Important Note: You can interrupt the process at any time (Ctrl+C). The generated code up to that point will be saved, along with logs and artifacts for debugging. When you re-run the command, it will resume from the last successful step. This allows you to fix any issues (e.g., authentication) and continue without starting over.

Generate Component

Creates individual components for an existing connector.

appmixer ai component <connector> <component>

Arguments:

  • <connector> - Required. Connector name
  • <component> - Required. Component name

Options:

  • -m, --module <name> - Module name (default: "core")
  • -e, --vendor <name> - Vendor namespace (default: "appmixer")

Examples:

# Single component
appmixer ai component stripe CreateCharge

Note: Component commands must be run from the appmixer-connectors root directory.


Artifacts System

AI generates intermediate artifact files (JSON) stored in <connector>/artifacts/ai-artifacts/:

  • <component>/componentRecipe.json - Component metadata, schemas, sample data (generated when appmixer ai component is run)
  • SERVICE_INFO_ACTIONS_AND_TRIGGERS - Connector metadata, schemas, sample data for all components (generated when appmixer ai connector is run)
  • context.md - Copy of your context file for reproducibility
  • commands-log - Text file containing all CLI commands run during generation
  • testplan.json - Component test cases and progress
  • progress.json - JSON file tracking progress of the refactoring steps (Apply Appmixer standards step).

Force regeneration:

rm -rf ai-artifacts/<connector>  # Delete artifacts
appmixer ai connector <connector> --context ./context.md --icon ./icon.svg

Flow Transfer Command

The appmixer transfer flow command allows you to transfer a flow (draft) from one Appmixer instance to another, including updating the associated template and all existing integration instances. This is useful for syncing integrations across development, staging, and production environments.

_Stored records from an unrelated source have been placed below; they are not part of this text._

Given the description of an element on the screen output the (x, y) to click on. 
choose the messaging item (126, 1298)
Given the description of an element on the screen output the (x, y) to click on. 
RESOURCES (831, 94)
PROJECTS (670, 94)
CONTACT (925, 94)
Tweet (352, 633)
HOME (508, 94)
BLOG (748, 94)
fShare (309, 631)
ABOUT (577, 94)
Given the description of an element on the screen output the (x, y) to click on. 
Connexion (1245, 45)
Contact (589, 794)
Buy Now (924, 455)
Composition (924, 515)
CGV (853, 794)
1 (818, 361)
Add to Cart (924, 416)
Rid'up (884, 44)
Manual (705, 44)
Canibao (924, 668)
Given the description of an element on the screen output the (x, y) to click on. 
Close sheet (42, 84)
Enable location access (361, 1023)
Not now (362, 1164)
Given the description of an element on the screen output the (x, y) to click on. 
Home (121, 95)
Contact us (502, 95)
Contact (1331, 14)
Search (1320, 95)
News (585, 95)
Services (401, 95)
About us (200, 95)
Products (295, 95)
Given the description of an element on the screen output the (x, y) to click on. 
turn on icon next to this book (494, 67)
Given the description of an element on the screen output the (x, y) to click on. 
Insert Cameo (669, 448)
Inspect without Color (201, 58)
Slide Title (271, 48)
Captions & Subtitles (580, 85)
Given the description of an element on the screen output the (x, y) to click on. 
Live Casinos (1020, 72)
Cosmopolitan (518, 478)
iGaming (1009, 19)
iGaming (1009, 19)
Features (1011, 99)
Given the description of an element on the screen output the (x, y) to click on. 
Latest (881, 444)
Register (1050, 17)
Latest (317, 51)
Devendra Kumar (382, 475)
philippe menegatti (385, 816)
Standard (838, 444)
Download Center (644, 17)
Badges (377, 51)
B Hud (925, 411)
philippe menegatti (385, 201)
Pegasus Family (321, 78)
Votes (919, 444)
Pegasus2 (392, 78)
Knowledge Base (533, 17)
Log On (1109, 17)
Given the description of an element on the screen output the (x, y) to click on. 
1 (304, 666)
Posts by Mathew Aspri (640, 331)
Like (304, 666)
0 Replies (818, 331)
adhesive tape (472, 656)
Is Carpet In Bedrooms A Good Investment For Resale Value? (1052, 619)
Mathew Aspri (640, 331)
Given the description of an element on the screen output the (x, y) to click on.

The transfer process works in three sequential steps: first, it syncs the draft (blueprint) from the source to the target instance; second, it updates the associated template if one exists on the target; and third, it optionally refreshes all integration instances based on the updated template. You can control which steps to execute using flags like --update-instances to include instance updates, or skip certain steps entirely.

Configuration can be managed interactively using appmixer transfer config -i to save source and target URLs with authentication tokens for future transfers. Alternatively, you can provide credentials via command-line flags or environment variables.

Artifact import/export — the transfer command can now save and import flow artifacts. Use --artifact-path <path> during export to save draft/template/details to disk. To import flows from saved artifacts (instead of connecting to a source instance) use --from-artifacts <path> — flows are discovered by scanning subdirectories under the artifact path (valid flow directories contain details.json). When using --from-artifacts you do not need --source-url or --source-token and some flags are incompatible with artifact import (see README_TRANSFER.md for full guidance and examples).

The command supports batch transfers via --flow-list-file (up to 100 flows), and includes safety features like --dry-run mode to preview changes before applying them.

The command also supports multi-target transfers (push to multiple target environments) using --target-list-file <path>, where <path> points to a JSON file with an array of target objects (each with url and token); see README_TRANSFER.md for examples and limits (maximum 10 targets).